→ **Records from a collection**:
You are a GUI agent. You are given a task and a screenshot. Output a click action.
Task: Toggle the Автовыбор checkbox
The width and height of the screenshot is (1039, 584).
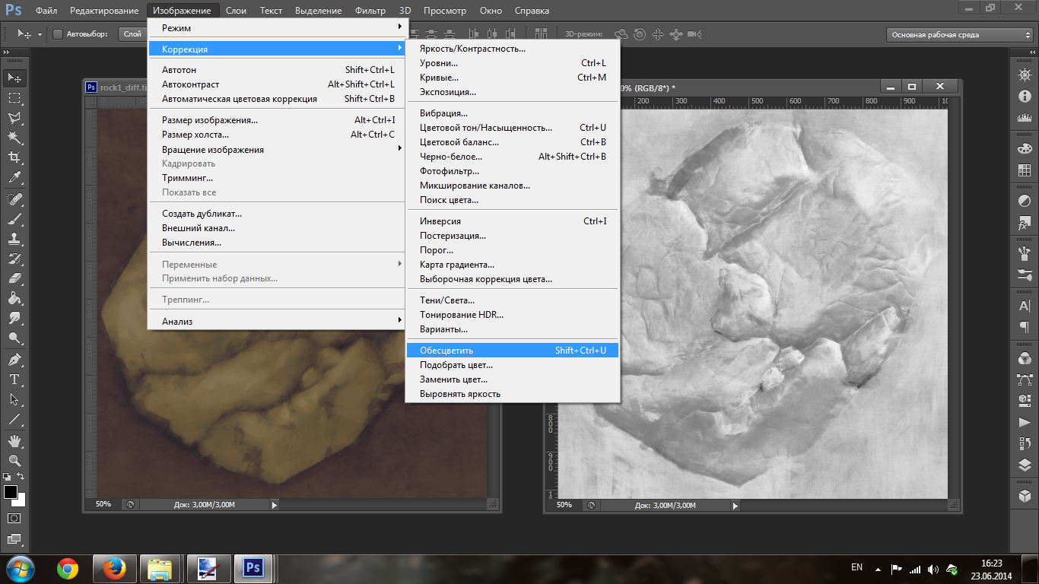pyautogui.click(x=58, y=33)
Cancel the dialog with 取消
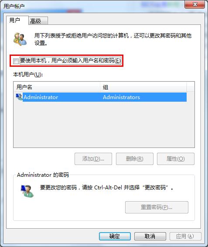208x247 pixels. [150, 236]
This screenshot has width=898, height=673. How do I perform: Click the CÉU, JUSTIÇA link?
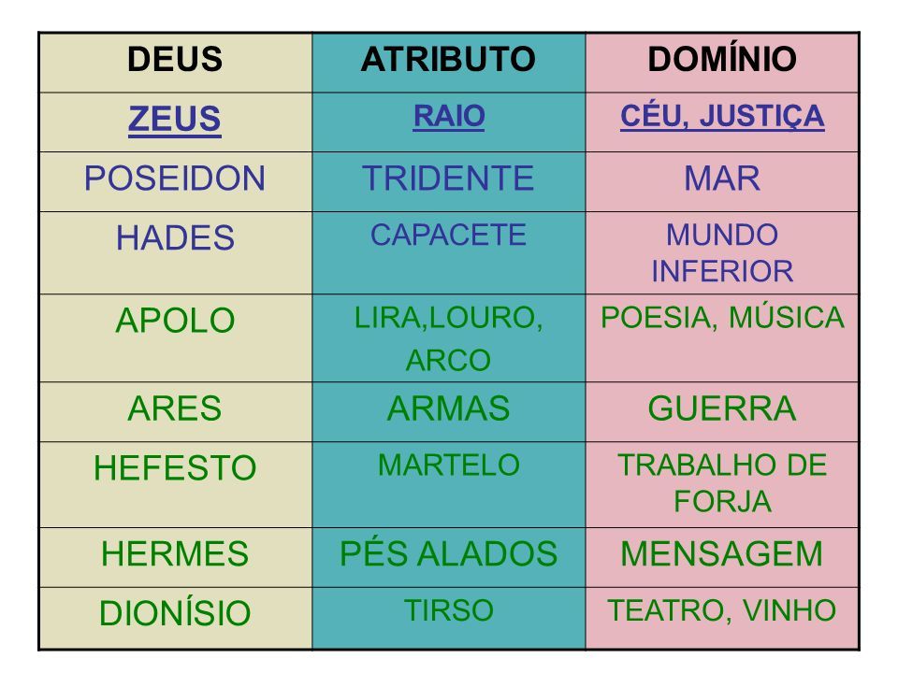(x=722, y=116)
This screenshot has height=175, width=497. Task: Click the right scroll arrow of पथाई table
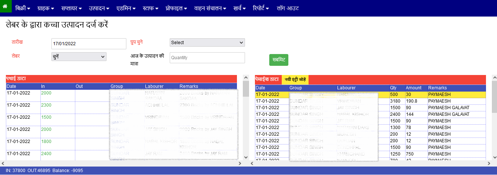[240, 163]
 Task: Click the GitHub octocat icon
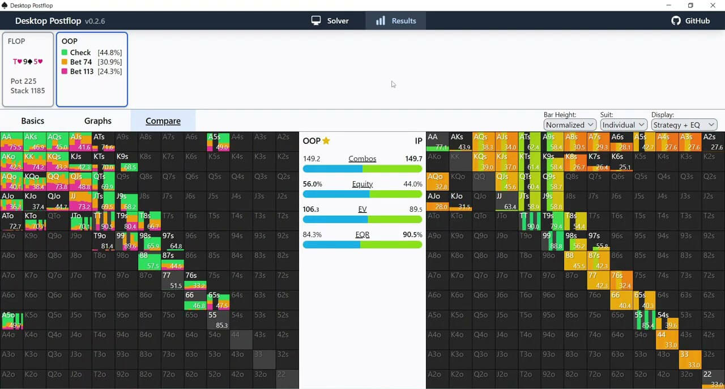click(x=676, y=20)
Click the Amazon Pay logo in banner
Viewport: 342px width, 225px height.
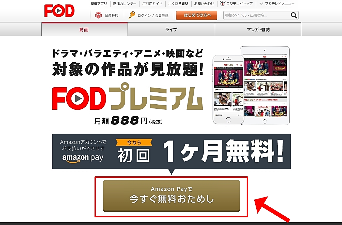(83, 158)
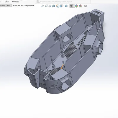Switch to the MBD tab
The width and height of the screenshot is (118, 118).
[x=9, y=6]
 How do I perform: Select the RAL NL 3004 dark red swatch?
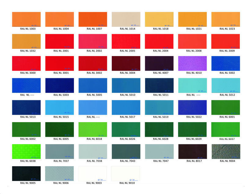point(126,63)
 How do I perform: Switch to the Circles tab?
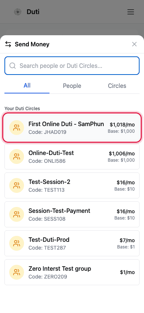point(117,86)
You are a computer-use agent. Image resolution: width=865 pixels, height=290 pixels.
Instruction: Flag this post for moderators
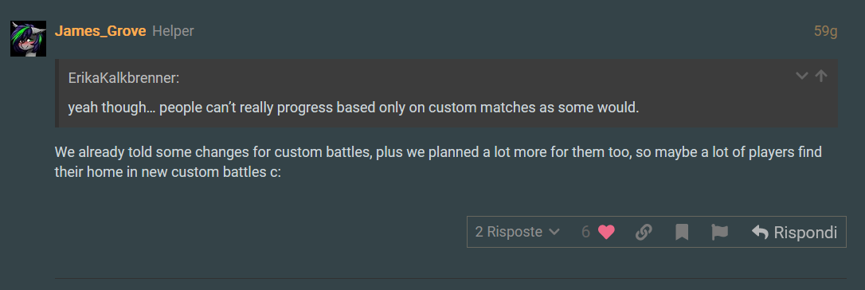click(x=719, y=232)
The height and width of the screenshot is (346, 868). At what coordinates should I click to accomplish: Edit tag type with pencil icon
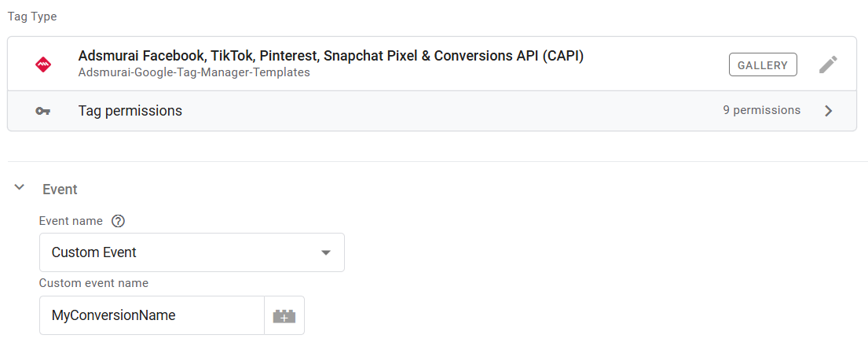point(828,64)
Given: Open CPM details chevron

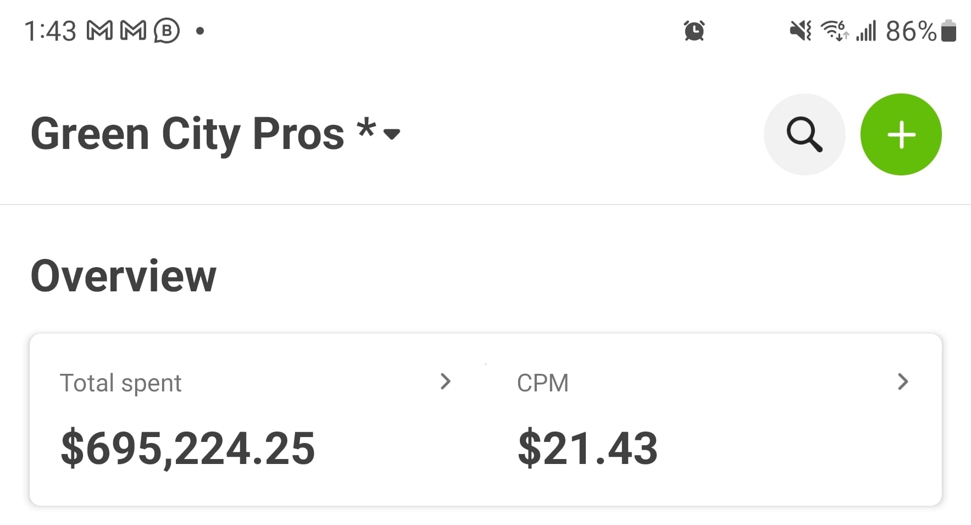Looking at the screenshot, I should 902,382.
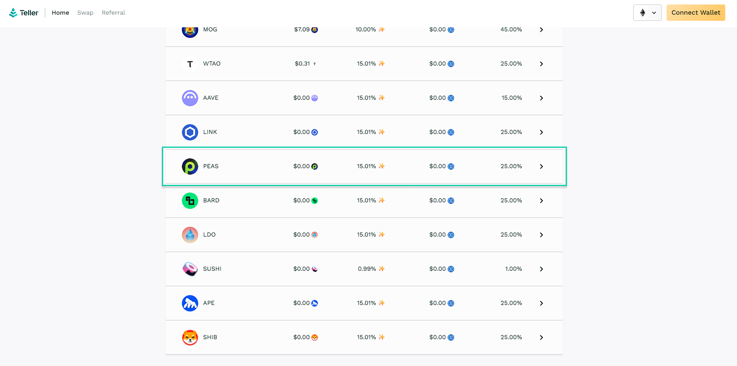Expand the WTAO row chevron
Screen dimensions: 737x366
541,64

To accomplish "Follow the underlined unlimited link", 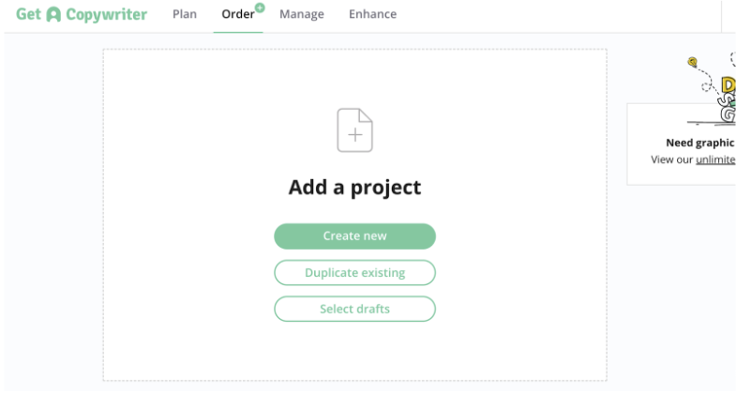I will [x=715, y=159].
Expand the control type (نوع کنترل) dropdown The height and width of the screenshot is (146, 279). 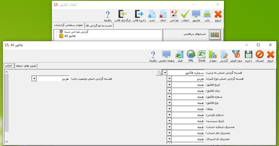[x=169, y=79]
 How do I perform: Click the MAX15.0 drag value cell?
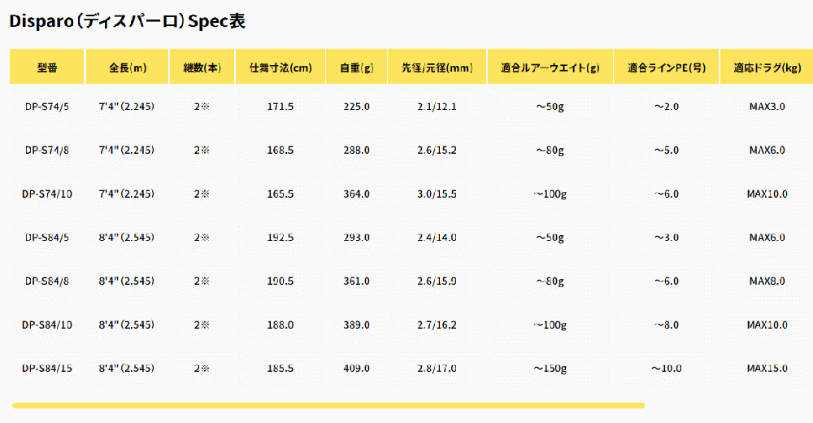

→ **WHAT THE EXERCISE ASKS**:
Among the records above, how many lines carry the string "agent"? Reply with the number alone.

→ **WRITTEN RESPONSE**:
2